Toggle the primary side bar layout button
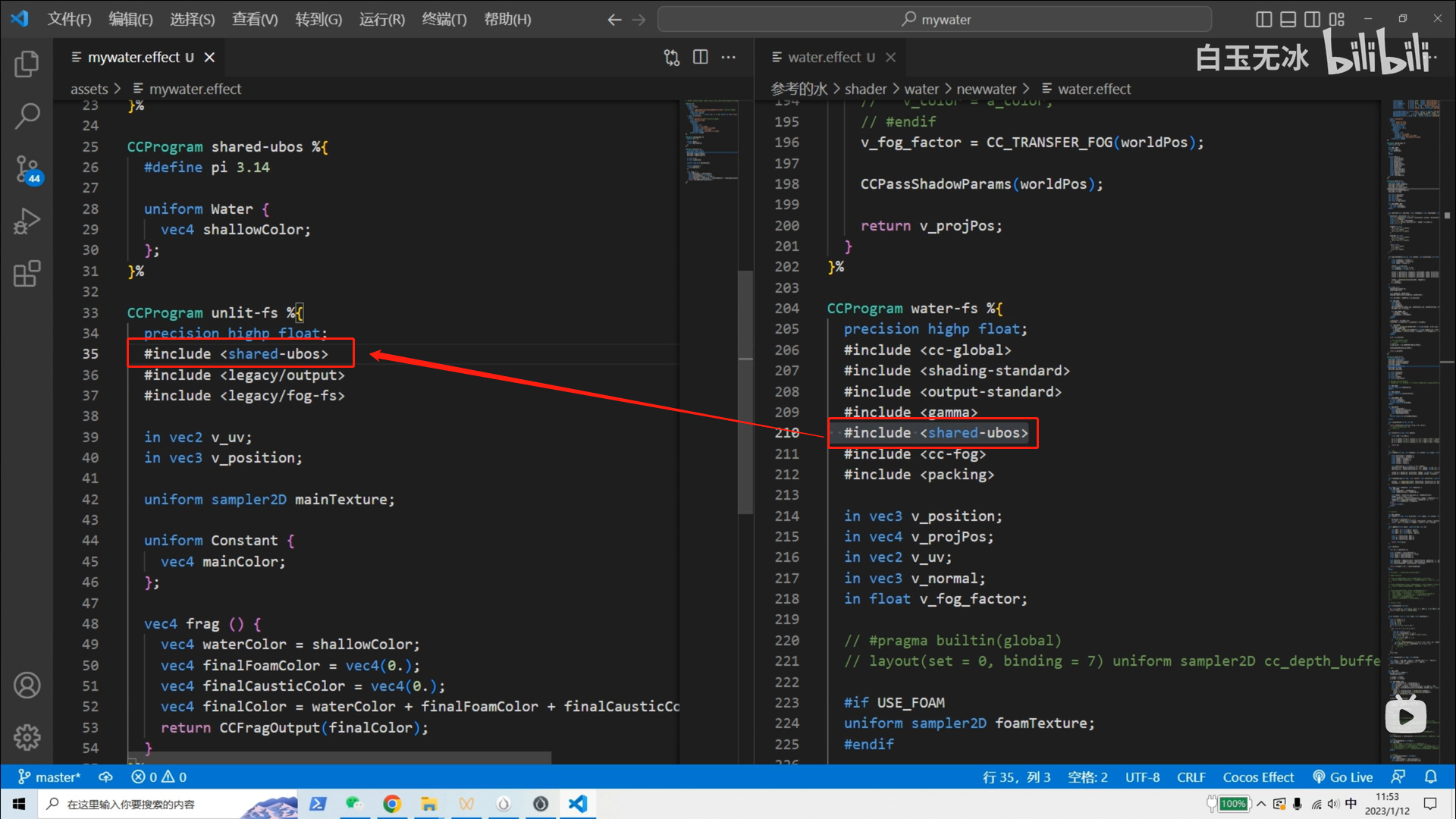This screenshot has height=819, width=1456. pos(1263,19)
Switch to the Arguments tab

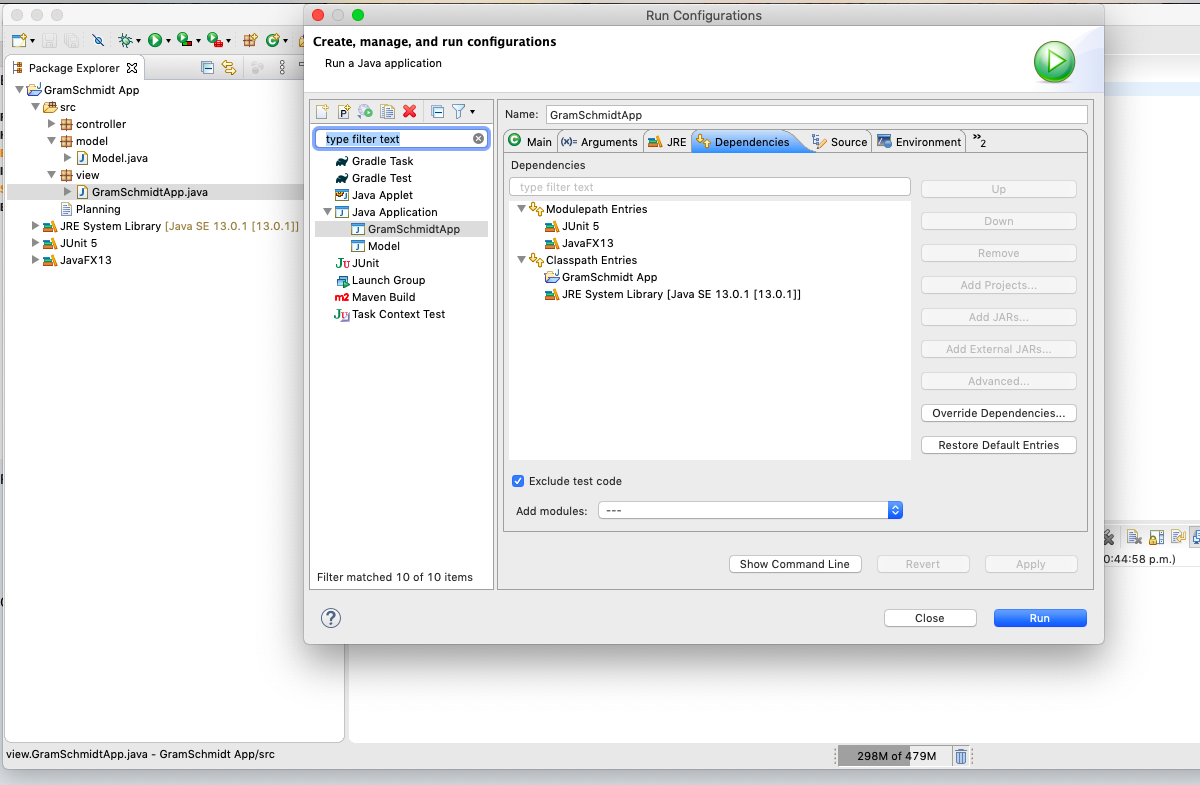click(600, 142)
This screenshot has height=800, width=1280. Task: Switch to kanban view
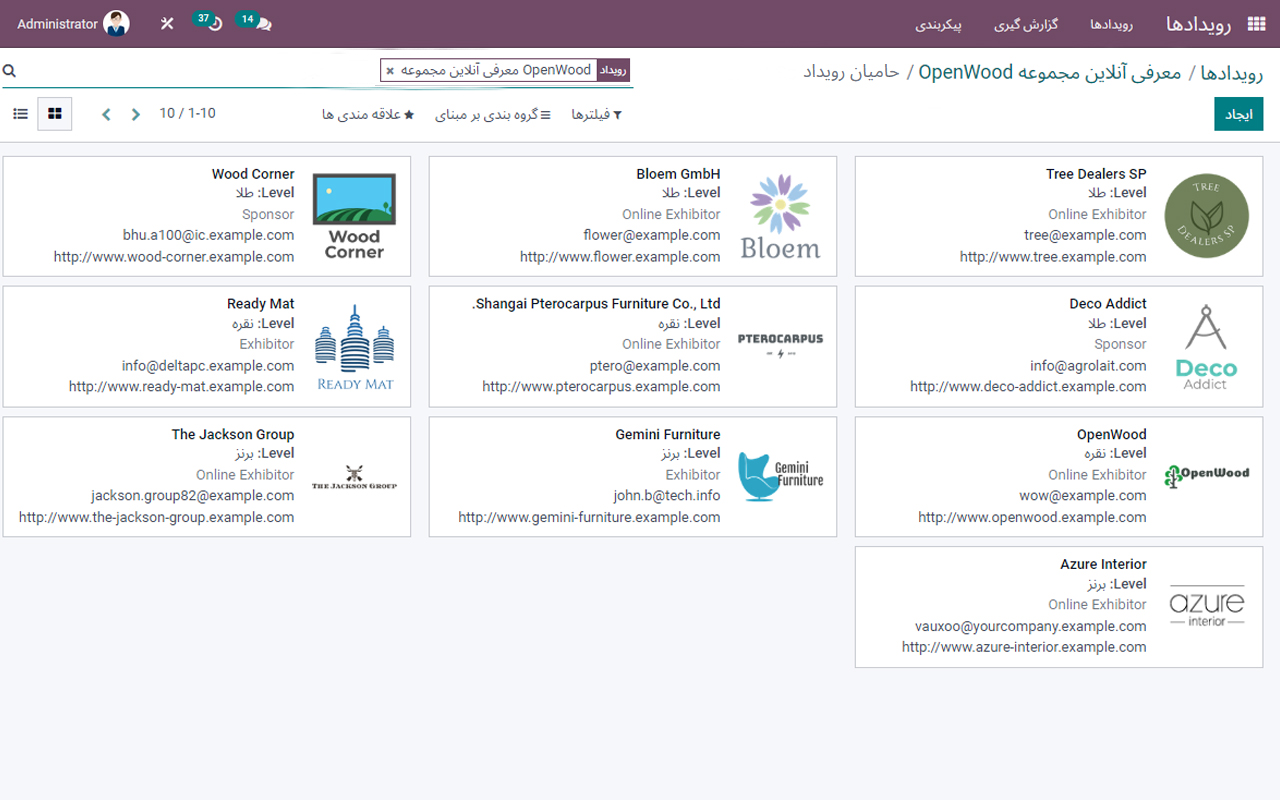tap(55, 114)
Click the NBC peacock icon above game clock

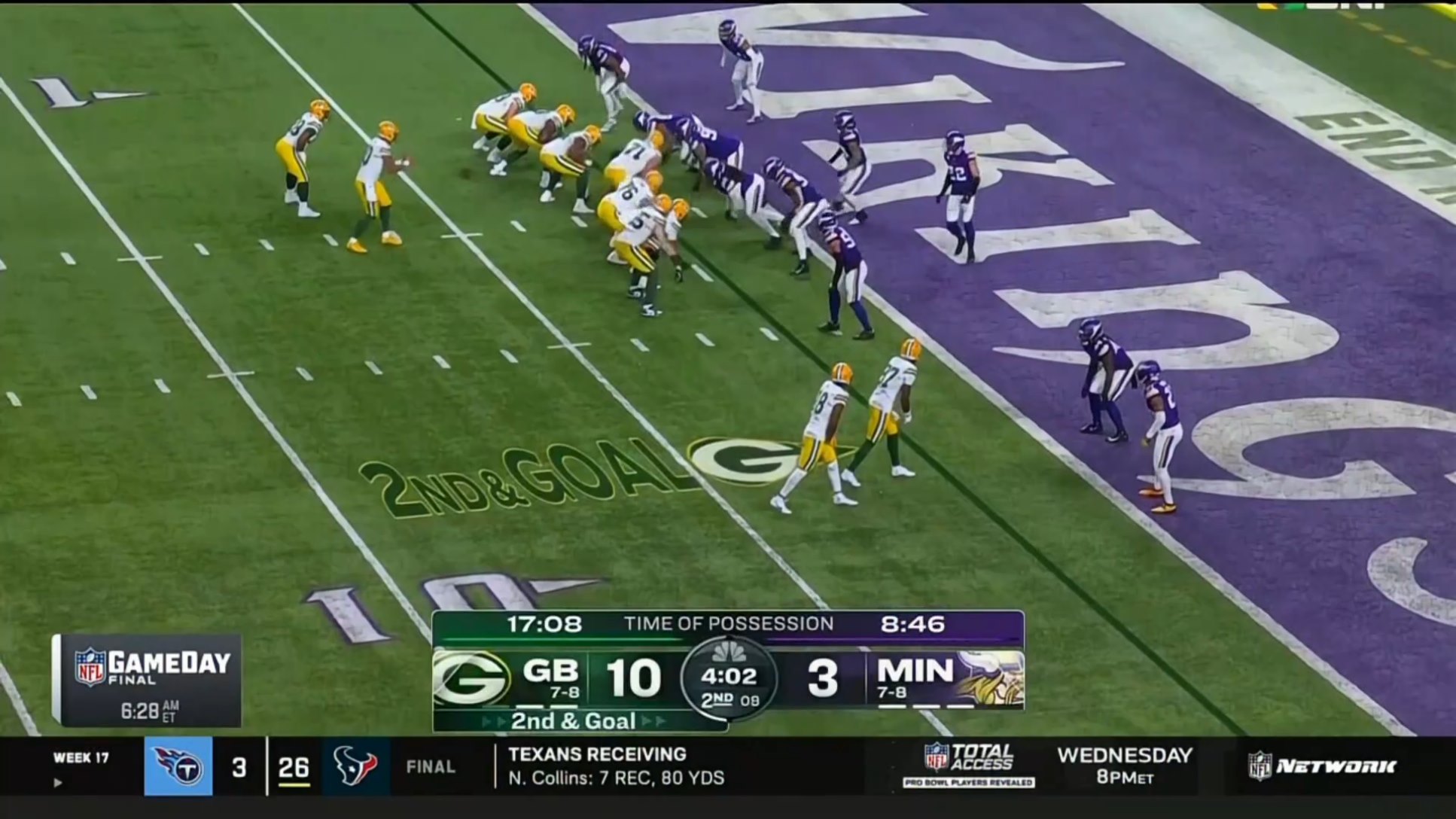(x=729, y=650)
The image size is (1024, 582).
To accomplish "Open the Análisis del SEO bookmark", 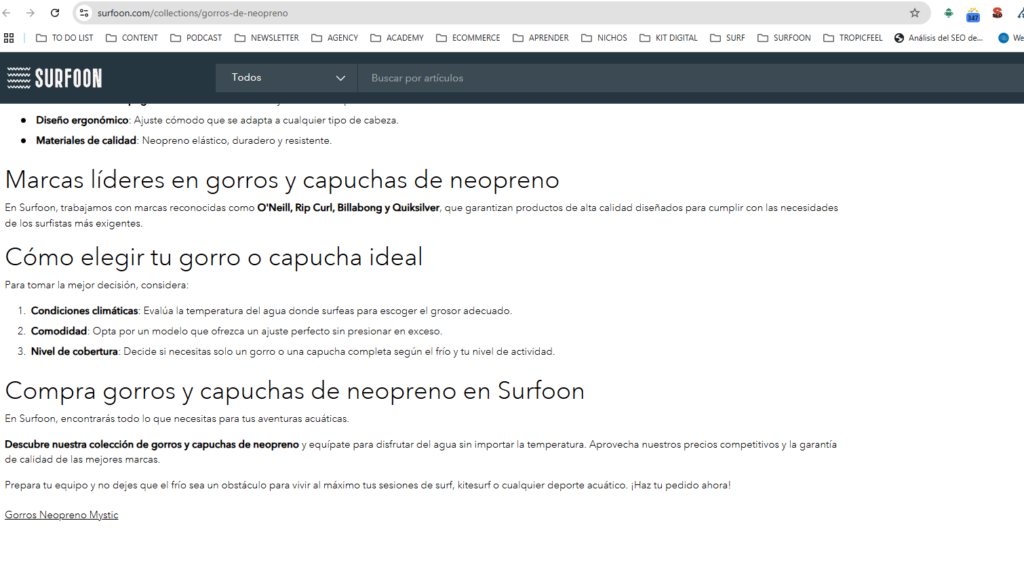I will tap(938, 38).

________________________

Written instruction.
Reproduce the entries above verbatim, everything from the line containing "Switch to the Arguments tab" down to the line containing "(x=729, y=650)", both of those lines included. Omit the pictures from your answer.

Written solution.
Switch to the Arguments tab

click(600, 142)
This screenshot has height=800, width=1280. Task: Switch to kanban view
tap(55, 114)
Click the NBC peacock icon above game clock

(x=729, y=650)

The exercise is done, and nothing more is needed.